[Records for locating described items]
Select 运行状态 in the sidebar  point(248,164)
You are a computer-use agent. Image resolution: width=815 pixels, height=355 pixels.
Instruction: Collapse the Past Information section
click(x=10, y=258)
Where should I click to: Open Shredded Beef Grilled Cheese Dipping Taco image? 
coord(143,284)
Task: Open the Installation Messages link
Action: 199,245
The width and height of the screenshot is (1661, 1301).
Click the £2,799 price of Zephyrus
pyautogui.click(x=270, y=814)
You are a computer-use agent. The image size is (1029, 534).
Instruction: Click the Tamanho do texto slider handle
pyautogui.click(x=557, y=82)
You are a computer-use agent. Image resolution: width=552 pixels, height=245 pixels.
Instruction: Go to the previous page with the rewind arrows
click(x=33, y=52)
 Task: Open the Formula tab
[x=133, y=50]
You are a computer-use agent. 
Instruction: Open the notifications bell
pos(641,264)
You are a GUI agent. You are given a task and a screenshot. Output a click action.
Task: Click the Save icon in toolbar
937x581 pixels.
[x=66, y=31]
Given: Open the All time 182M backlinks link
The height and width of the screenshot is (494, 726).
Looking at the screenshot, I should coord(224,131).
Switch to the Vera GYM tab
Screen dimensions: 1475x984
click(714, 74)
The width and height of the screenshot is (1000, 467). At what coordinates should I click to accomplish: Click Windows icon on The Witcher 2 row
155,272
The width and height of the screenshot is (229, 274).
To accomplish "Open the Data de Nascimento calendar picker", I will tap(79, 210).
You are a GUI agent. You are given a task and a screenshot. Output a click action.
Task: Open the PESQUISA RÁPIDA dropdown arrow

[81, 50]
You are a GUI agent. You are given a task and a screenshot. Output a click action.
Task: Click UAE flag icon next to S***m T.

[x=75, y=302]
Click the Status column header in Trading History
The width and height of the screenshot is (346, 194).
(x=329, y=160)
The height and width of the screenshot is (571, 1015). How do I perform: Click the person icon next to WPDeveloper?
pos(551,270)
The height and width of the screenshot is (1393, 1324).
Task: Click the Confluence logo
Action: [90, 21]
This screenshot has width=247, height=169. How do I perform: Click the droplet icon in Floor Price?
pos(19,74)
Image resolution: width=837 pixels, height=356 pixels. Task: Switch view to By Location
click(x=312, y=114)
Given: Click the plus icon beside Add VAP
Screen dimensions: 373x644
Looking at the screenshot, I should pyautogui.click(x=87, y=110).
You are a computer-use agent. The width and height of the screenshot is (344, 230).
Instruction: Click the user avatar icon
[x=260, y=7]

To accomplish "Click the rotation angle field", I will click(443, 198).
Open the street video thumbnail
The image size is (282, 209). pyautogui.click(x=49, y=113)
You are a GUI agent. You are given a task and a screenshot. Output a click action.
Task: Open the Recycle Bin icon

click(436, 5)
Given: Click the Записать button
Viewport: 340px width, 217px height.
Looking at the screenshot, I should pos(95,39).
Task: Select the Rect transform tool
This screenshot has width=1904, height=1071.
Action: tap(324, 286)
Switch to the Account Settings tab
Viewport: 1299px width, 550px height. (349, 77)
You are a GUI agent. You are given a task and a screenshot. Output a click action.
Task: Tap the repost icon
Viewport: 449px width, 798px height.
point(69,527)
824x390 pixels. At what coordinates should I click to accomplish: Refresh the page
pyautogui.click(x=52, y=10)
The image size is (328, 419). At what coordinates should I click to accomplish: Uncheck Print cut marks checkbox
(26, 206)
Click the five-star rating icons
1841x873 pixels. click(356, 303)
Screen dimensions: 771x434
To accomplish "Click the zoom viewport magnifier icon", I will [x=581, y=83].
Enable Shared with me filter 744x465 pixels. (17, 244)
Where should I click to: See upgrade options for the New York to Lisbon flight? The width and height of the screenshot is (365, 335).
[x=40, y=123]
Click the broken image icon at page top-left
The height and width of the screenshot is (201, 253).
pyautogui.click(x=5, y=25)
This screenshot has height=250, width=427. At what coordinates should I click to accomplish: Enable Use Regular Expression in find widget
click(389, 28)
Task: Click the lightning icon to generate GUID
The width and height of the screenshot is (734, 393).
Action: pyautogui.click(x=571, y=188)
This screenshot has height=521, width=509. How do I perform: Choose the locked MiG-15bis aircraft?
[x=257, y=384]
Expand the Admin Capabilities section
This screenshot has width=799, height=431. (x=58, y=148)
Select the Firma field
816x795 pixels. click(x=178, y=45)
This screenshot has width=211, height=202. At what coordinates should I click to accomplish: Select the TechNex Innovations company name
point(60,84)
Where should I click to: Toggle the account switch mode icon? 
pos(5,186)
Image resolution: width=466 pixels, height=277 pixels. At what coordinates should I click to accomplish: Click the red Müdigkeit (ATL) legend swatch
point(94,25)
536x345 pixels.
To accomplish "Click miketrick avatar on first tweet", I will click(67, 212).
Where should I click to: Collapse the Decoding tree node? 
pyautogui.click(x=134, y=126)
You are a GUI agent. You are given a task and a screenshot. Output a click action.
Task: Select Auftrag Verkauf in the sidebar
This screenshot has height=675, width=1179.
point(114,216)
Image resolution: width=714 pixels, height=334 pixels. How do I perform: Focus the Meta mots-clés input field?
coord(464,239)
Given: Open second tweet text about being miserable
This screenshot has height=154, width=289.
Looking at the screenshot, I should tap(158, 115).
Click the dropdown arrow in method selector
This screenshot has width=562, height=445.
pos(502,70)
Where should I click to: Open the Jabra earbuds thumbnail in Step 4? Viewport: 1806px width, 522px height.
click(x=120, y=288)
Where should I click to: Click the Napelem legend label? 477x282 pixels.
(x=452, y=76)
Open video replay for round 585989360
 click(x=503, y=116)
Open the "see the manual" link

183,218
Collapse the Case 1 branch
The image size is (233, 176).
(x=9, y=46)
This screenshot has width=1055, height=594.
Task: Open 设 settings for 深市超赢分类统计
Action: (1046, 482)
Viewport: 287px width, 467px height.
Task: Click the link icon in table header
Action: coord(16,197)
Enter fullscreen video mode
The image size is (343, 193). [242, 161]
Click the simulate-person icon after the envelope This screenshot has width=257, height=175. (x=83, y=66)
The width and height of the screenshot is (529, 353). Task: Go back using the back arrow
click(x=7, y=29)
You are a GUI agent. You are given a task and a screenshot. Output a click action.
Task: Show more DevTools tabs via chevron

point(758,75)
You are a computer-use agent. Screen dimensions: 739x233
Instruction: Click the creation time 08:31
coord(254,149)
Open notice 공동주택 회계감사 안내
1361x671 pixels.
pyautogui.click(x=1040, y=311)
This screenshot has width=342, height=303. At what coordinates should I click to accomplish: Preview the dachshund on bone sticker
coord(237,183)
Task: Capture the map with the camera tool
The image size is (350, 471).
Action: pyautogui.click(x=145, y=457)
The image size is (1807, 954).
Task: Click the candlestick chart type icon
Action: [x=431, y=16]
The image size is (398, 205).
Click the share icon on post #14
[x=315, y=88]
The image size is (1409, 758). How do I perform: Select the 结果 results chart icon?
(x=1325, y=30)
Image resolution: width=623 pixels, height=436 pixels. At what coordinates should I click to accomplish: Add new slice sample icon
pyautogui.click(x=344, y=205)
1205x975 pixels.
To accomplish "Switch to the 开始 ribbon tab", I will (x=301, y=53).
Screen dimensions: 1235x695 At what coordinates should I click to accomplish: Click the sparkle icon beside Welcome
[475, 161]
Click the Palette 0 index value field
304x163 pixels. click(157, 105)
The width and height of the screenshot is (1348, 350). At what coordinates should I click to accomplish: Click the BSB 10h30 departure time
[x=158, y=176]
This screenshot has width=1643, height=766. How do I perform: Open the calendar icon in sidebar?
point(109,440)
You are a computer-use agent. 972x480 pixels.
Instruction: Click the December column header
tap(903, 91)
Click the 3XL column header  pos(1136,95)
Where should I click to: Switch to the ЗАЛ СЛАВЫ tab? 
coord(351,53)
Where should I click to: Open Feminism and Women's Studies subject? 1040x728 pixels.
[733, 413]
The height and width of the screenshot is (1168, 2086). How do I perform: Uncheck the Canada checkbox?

:: Task to carry out ::
Express everything in the data above from the line that contains "You are a computer-use agent. Image resolution: width=815" down to the line that contains "pos(641,264)" as a numbered list, omitting blank lines.

:: Solution for this task ::
1. You are a computer-use agent. Image resolution: width=815 pixels, height=355 pixels.
2. Instruction: Collapse the Past Information section
3. click(x=10, y=258)
4. Where should I click to: Open Shredded Beef Grilled Cheese Dipping Taco image? 
5. coord(143,284)
6. Task: Open the Installation Messages link
7. Action: 199,245
8. The width and height of the screenshot is (1661, 1301).
9. Click the £2,799 price of Zephyrus
10. pyautogui.click(x=270, y=814)
11. You are a computer-use agent. The image size is (1029, 534).
12. Instruction: Click the Tamanho do texto slider handle
13. pyautogui.click(x=557, y=82)
14. You are a computer-use agent. Image resolution: width=552 pixels, height=245 pixels.
15. Instruction: Go to the previous page with the rewind arrows
16. click(x=33, y=52)
17.  Task: Open the Formula tab
18. [x=133, y=50]
19. You are a computer-use agent. 
20. Instruction: Open the notifications bell
21. pos(641,264)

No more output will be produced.